Written task =>
Turn the entries below into a Markdown table, covering the span that opens with their first line and closes with the line containing "pos(64,113)". Use a column Row for the running number and a column Line for the line itself, and leave out blank lines.
--- BEGIN Provided data ---
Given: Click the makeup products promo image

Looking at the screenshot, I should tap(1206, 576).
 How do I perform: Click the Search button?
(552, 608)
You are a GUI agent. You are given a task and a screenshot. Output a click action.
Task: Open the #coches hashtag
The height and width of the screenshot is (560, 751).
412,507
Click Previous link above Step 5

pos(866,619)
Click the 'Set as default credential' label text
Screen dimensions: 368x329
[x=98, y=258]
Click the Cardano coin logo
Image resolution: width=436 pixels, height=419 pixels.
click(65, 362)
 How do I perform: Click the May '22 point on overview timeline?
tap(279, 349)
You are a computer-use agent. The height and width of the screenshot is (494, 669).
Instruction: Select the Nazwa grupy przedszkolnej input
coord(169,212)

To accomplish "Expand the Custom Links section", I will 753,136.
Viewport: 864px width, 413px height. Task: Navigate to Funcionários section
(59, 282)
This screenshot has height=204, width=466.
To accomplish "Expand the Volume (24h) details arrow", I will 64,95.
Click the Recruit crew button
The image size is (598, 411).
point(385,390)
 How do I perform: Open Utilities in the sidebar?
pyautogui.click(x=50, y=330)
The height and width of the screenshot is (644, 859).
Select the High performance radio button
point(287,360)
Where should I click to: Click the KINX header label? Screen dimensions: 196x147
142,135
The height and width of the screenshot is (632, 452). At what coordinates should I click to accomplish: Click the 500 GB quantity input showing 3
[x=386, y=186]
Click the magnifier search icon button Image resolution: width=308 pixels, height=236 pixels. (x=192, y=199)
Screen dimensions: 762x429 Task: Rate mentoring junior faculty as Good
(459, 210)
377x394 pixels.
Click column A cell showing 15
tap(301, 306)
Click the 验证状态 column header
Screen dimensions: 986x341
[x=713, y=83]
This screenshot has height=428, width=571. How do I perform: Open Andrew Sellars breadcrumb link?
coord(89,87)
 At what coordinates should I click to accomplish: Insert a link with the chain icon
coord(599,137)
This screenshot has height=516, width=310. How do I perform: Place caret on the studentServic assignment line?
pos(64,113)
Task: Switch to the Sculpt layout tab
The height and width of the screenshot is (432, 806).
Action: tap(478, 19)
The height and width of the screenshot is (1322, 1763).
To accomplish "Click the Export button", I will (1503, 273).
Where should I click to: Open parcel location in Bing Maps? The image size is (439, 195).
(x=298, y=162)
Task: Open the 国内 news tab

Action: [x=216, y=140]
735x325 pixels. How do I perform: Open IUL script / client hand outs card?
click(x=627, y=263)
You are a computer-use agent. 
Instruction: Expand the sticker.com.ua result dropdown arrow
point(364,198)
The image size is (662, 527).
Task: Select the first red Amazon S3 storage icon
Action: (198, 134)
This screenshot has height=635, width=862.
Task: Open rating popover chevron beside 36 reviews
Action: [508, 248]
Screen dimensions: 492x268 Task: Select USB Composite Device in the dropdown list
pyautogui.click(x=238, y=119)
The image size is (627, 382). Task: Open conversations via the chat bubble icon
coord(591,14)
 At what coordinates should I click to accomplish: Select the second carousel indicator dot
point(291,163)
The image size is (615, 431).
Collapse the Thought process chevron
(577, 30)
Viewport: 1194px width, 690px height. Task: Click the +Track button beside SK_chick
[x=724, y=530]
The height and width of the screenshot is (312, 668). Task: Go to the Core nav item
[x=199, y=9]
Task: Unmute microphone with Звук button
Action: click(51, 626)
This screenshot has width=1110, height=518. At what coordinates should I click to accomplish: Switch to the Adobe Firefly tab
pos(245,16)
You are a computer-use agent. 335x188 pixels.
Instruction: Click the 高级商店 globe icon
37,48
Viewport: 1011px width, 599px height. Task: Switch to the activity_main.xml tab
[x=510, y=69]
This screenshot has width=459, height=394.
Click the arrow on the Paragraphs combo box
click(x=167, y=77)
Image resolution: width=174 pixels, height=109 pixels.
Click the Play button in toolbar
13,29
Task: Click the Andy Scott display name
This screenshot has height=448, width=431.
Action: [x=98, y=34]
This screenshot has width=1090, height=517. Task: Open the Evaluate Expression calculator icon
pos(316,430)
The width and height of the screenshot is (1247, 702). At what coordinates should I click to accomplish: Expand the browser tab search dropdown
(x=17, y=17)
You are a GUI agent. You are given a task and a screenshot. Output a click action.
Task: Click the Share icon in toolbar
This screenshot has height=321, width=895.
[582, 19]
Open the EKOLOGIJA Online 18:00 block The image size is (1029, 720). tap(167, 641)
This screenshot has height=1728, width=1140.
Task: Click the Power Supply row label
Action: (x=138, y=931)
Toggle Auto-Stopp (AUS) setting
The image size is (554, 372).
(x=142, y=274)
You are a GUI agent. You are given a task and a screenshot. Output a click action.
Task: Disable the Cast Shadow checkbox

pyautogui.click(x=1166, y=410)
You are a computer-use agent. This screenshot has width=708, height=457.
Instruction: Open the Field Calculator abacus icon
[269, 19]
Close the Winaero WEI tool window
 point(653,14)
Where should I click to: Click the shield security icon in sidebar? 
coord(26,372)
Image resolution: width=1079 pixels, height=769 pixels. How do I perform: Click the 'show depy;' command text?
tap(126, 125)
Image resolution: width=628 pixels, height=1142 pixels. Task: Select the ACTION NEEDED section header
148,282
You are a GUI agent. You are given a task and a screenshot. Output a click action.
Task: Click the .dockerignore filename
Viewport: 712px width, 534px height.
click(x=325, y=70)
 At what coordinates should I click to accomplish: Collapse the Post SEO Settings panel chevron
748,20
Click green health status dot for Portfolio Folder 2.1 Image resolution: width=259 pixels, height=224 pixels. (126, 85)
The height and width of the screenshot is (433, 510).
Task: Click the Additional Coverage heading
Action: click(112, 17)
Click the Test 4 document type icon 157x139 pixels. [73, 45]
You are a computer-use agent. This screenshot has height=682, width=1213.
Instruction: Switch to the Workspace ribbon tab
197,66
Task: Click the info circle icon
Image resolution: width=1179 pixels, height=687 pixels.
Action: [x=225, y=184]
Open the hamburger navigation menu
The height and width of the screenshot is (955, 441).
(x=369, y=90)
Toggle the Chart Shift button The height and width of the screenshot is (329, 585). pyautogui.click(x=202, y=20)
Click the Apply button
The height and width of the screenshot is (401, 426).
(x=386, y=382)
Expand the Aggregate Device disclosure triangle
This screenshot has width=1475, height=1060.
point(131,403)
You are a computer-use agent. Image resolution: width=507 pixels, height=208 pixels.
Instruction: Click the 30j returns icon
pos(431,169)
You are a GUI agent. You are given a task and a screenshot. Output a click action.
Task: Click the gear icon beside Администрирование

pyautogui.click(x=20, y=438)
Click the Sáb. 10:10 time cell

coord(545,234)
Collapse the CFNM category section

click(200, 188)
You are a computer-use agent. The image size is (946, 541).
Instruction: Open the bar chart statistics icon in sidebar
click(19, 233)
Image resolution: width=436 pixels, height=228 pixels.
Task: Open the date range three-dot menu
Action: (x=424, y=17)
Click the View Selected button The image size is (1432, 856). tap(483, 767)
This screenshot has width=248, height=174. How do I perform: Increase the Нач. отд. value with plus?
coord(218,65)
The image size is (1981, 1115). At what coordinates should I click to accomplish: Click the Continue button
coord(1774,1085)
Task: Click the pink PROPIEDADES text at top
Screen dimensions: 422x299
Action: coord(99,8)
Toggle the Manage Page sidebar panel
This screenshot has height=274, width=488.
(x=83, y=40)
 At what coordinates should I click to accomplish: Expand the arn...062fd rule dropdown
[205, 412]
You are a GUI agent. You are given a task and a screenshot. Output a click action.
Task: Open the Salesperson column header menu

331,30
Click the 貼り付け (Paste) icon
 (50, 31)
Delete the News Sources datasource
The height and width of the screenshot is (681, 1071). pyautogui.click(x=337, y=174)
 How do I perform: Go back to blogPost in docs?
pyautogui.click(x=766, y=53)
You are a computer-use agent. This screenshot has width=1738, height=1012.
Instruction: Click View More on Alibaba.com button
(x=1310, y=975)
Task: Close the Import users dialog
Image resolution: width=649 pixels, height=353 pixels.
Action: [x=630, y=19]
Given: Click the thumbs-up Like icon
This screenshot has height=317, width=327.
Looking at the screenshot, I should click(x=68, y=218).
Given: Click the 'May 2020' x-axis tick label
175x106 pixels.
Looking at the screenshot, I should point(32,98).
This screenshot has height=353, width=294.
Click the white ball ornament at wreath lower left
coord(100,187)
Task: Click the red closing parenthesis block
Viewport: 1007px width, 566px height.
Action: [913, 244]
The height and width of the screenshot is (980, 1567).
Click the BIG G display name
--- END Provided data ---
Response to the exercise =>
| Row | Line |
|---|---|
| 1 | Given: Click the makeup products promo image |
| 2 | Looking at the screenshot, I should tap(1206, 576). |
| 3 |  How do I perform: Click the Search button? |
| 4 | (552, 608) |
| 5 | You are a GUI agent. You are given a task and a screenshot. Output a click action. |
| 6 | Task: Open the #coches hashtag |
| 7 | The height and width of the screenshot is (560, 751). |
| 8 | 412,507 |
| 9 | Click Previous link above Step 5 |
| 10 | pos(866,619) |
| 11 | Click the 'Set as default credential' label text |
| 12 | Screen dimensions: 368x329 |
| 13 | [x=98, y=258] |
| 14 | Click the Cardano coin logo |
| 15 | Image resolution: width=436 pixels, height=419 pixels. |
| 16 | click(65, 362) |
| 17 |  How do I perform: Click the May '22 point on overview timeline? |
| 18 | tap(279, 349) |
| 19 | You are a computer-use agent. The height and width of the screenshot is (494, 669). |
| 20 | Instruction: Select the Nazwa grupy przedszkolnej input |
| 21 | coord(169,212) |
| 22 | To accomplish "Expand the Custom Links section", I will 753,136. |
| 23 | Viewport: 864px width, 413px height. Task: Navigate to Funcionários section |
| 24 | (59, 282) |
| 25 | This screenshot has height=204, width=466. |
| 26 | To accomplish "Expand the Volume (24h) details arrow", I will 64,95. |
| 27 | Click the Recruit crew button |
| 28 | The image size is (598, 411). |
| 29 | point(385,390) |
| 30 |  How do I perform: Open Utilities in the sidebar? |
| 31 | pyautogui.click(x=50, y=330) |
| 32 | The height and width of the screenshot is (644, 859). |
| 33 | Select the High performance radio button |
| 34 | point(287,360) |
| 35 | Where should I click to: Click the KINX header label? Screen dimensions: 196x147 |
| 36 | 142,135 |
| 37 | The height and width of the screenshot is (632, 452). At what coordinates should I click to accomplish: Click the 500 GB quantity input showing 3 |
| 38 | [x=386, y=186] |
| 39 | Click the magnifier search icon button Image resolution: width=308 pixels, height=236 pixels. (x=192, y=199) |
| 40 | Screen dimensions: 762x429 Task: Rate mentoring junior faculty as Good |
| 41 | (459, 210) |
| 42 | 377x394 pixels. |
| 43 | Click column A cell showing 15 |
| 44 | tap(301, 306) |
| 45 | Click the 验证状态 column header |
| 46 | Screen dimensions: 986x341 |
| 47 | [x=713, y=83] |
| 48 | This screenshot has height=428, width=571. How do I perform: Open Andrew Sellars breadcrumb link? |
| 49 | coord(89,87) |
| 50 |  At what coordinates should I click to accomplish: Insert a link with the chain icon |
| 51 | coord(599,137) |
| 52 | This screenshot has height=516, width=310. How do I perform: Place caret on the studentServic assignment line? |
| 53 | pos(64,113) |